**요소 및 텍스트 위치 데이터**

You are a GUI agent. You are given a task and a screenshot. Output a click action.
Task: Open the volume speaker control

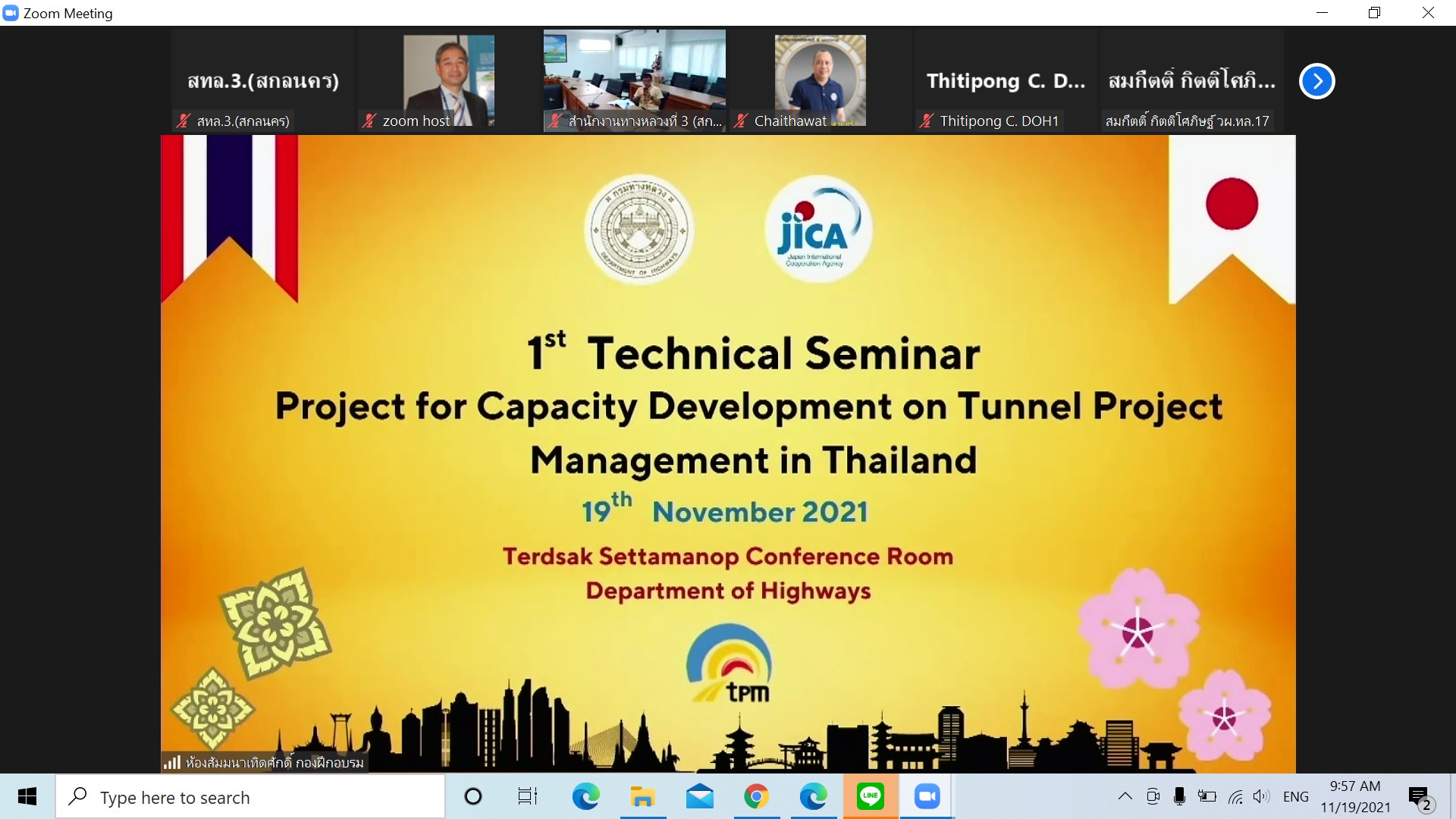coord(1260,796)
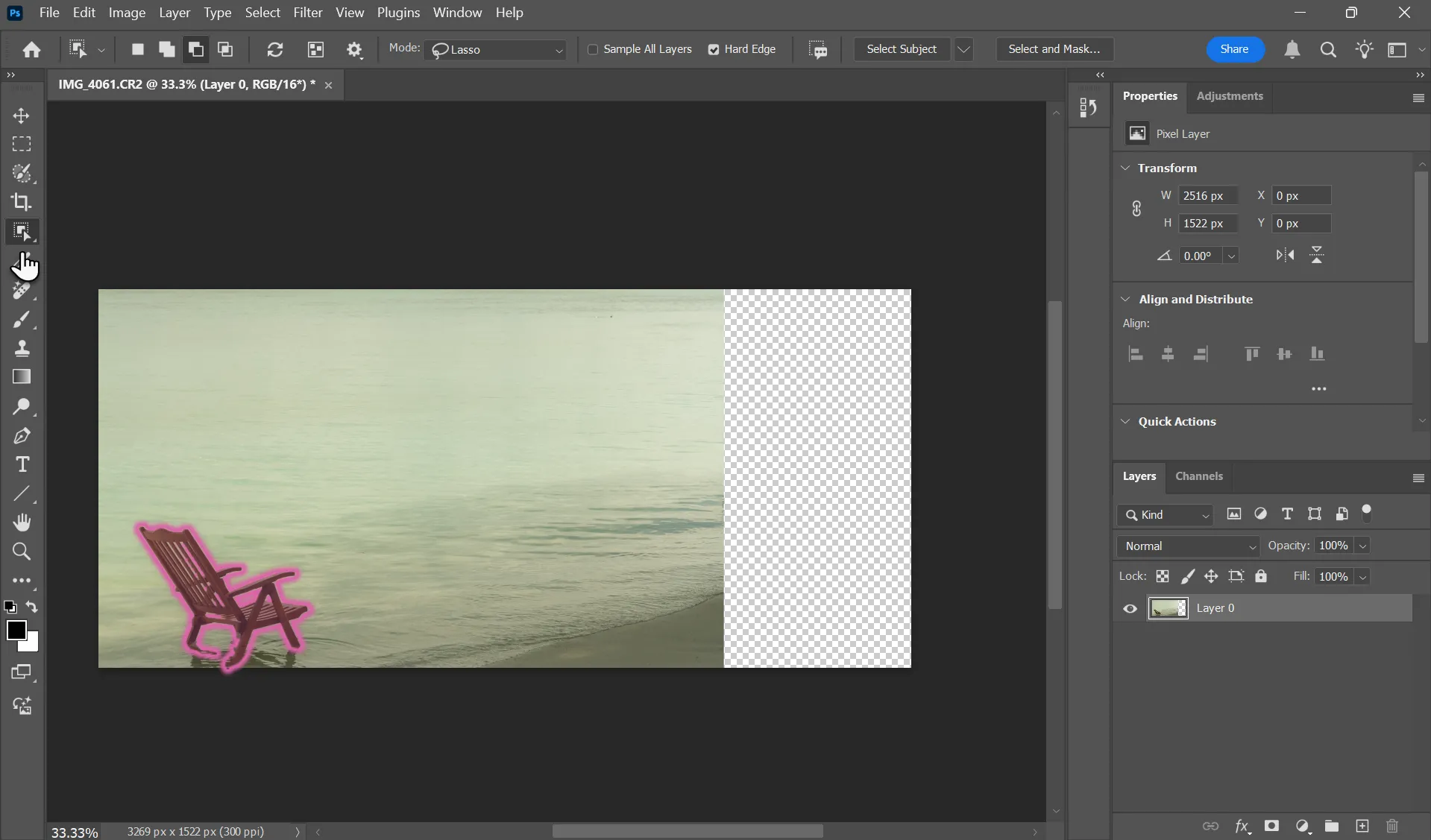Disable the Hard Edge checkbox

pos(714,49)
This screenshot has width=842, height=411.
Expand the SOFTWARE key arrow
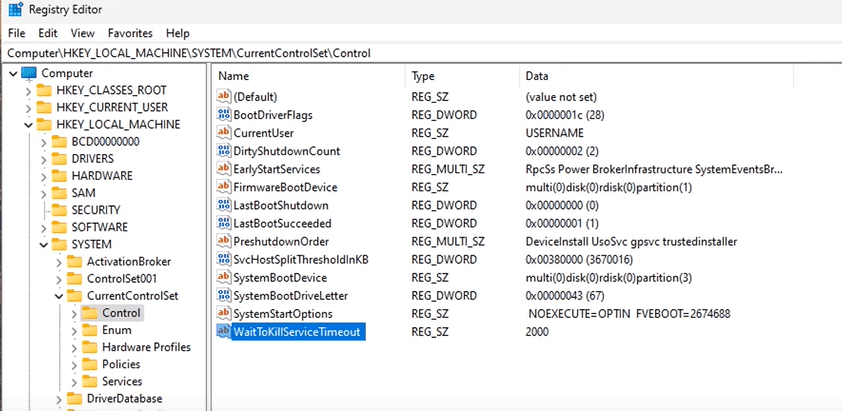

**수행할 과제**
위 목록을 한 줄에 문자열 하나씩 대응하는 JSON 배열로 바꿔 쓰되, 빈 줄과 그림은 결과에서 빼십시오.

**실습 결과**
[
  "You are a GUI agent. You are given a task and a screenshot. Output a click action.",
  "Task: Open the volume speaker control",
  "coord(1260,796)",
  "Disable the Hard Edge checkbox",
  "pos(714,49)",
  "This screenshot has width=842, height=411.",
  "Expand the SOFTWARE key arrow"
]